## EXERCISE DETAILS:
Reproduce the rows from the line containing "Image resolution: width=641" through the line containing "(154, 549).", including both, and leave the pictures out of your answer.

## Saved entries:
"""

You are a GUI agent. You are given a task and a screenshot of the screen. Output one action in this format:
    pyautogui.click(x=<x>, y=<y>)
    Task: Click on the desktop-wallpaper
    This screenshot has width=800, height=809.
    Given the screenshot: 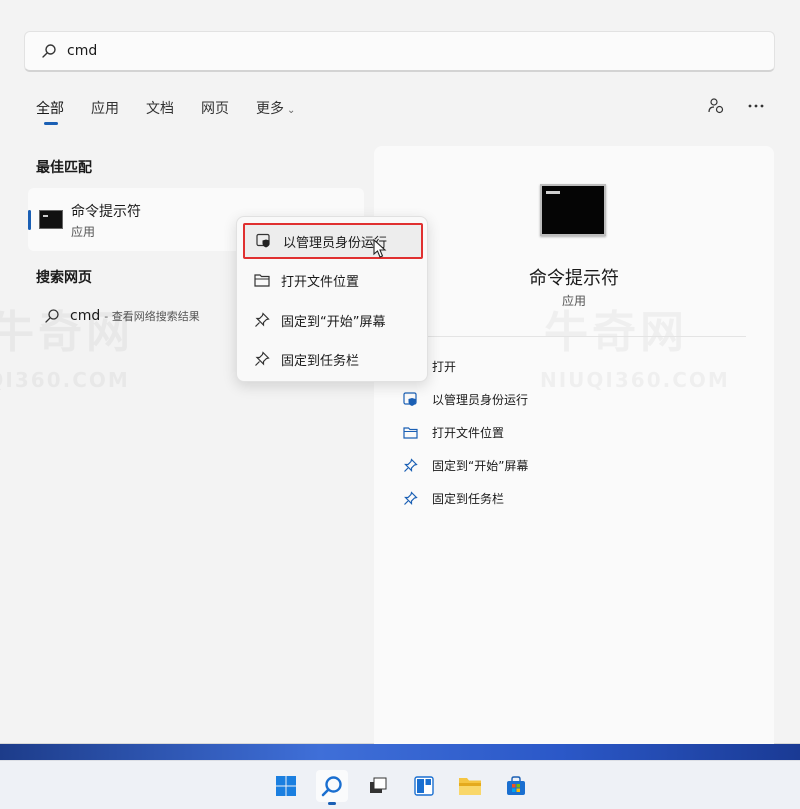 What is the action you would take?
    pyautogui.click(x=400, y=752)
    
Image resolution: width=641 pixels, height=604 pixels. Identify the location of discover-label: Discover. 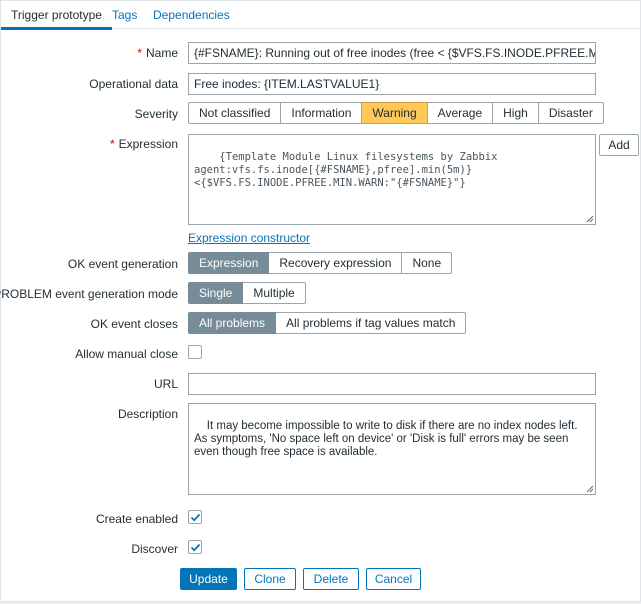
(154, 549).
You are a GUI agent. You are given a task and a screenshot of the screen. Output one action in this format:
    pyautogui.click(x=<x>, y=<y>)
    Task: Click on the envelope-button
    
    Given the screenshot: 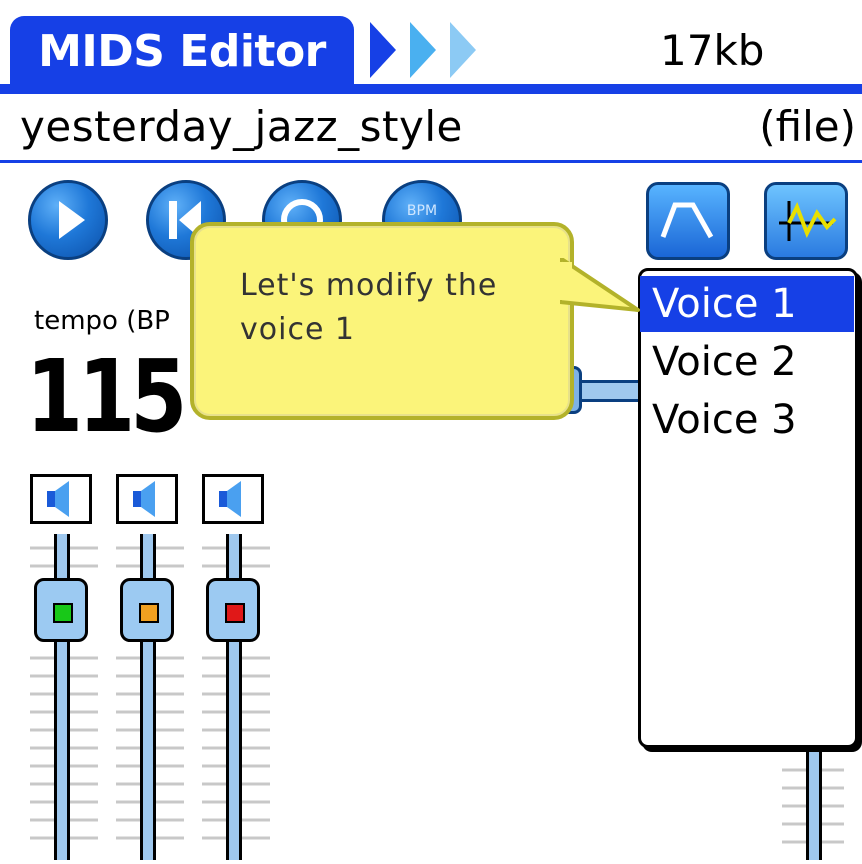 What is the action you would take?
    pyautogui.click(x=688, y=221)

"""

## RESULT FOR THIS TASK:
Image resolution: width=641 pixels, height=604 pixels. Identify the location of discover-label: Discover. 
(154, 549).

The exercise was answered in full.